▶ What is being asked:
Retype every line of the material below without changing a single character.

Records from a collection
§ §

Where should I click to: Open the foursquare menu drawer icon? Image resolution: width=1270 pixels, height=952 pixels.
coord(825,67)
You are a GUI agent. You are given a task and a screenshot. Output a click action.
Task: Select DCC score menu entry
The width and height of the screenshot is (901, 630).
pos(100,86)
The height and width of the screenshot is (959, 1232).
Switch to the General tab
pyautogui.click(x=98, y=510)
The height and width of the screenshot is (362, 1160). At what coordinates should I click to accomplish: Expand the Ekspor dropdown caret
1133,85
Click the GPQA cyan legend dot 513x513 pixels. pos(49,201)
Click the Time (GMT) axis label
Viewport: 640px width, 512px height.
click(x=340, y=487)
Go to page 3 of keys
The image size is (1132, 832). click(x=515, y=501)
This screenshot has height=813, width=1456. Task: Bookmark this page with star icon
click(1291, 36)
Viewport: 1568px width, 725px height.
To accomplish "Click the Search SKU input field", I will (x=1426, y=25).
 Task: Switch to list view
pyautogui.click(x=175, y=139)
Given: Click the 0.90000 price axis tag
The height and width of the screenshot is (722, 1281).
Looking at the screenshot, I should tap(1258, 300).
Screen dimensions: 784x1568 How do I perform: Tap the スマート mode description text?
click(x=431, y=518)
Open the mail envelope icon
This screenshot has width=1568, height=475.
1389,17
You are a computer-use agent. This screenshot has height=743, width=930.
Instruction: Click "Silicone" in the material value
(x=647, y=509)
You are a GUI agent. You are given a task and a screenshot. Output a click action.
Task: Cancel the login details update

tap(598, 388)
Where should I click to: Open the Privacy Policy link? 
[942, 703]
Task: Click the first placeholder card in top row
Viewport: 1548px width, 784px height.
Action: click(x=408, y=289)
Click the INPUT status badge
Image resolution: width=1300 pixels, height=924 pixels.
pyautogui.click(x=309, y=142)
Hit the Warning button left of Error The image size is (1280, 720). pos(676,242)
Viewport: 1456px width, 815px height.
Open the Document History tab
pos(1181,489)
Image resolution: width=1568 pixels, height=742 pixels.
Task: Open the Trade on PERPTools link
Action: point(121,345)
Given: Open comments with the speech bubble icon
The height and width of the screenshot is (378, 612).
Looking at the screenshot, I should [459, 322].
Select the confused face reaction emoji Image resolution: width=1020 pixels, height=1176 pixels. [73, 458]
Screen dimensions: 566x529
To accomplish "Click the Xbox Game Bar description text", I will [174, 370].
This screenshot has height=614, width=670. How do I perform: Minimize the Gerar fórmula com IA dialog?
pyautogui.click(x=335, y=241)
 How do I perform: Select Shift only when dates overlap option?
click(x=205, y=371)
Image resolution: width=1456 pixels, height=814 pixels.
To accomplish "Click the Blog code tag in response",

§ §

▶ Answer to the problem:
Where should I click to: Open the foursquare menu drawer icon? Image resolution: width=1270 pixels, height=952 pixels.
coord(825,67)
You are a GUI agent. You are given a task and a screenshot. Output a click action.
Task: Select DCC score menu entry
The width and height of the screenshot is (901, 630).
pos(100,86)
The height and width of the screenshot is (959, 1232).
Switch to the General tab
pyautogui.click(x=98, y=510)
The height and width of the screenshot is (362, 1160). At what coordinates should I click to accomplish: Expand the Ekspor dropdown caret
1133,85
Click the GPQA cyan legend dot 513x513 pixels. pos(49,201)
Click the Time (GMT) axis label
Viewport: 640px width, 512px height.
click(x=340, y=487)
Go to page 3 of keys
The image size is (1132, 832). click(x=515, y=501)
This screenshot has height=813, width=1456. Task: Bookmark this page with star icon
click(1291, 36)
Viewport: 1568px width, 725px height.
To accomplish "Click the Search SKU input field", I will (x=1426, y=25).
 Task: Switch to list view
pyautogui.click(x=175, y=139)
Given: Click the 0.90000 price axis tag
The height and width of the screenshot is (722, 1281).
Looking at the screenshot, I should tap(1258, 300).
Screen dimensions: 784x1568 How do I perform: Tap the スマート mode description text?
click(x=431, y=518)
Open the mail envelope icon
This screenshot has width=1568, height=475.
1389,17
You are a computer-use agent. This screenshot has height=743, width=930.
Instruction: Click "Silicone" in the material value
(x=647, y=509)
You are a GUI agent. You are given a task and a screenshot. Output a click action.
Task: Cancel the login details update

tap(598, 388)
Where should I click to: Open the Privacy Policy link? 
[942, 703]
Task: Click the first placeholder card in top row
Viewport: 1548px width, 784px height.
Action: click(x=408, y=289)
Click the INPUT status badge
Image resolution: width=1300 pixels, height=924 pixels.
pyautogui.click(x=309, y=142)
Hit the Warning button left of Error The image size is (1280, 720). pos(676,242)
Viewport: 1456px width, 815px height.
Open the Document History tab
pos(1181,489)
Image resolution: width=1568 pixels, height=742 pixels.
Task: Open the Trade on PERPTools link
Action: point(121,345)
Given: Open comments with the speech bubble icon
The height and width of the screenshot is (378, 612).
Looking at the screenshot, I should [459, 322].
Select the confused face reaction emoji Image resolution: width=1020 pixels, height=1176 pixels. [73, 458]
Screen dimensions: 566x529
To accomplish "Click the Xbox Game Bar description text", I will [174, 370].
This screenshot has height=614, width=670. How do I perform: Minimize the Gerar fórmula com IA dialog?
pyautogui.click(x=335, y=241)
 How do I perform: Select Shift only when dates overlap option?
click(x=205, y=371)
Image resolution: width=1456 pixels, height=814 pixels.
To accomplish "Click the Blog code tag in response",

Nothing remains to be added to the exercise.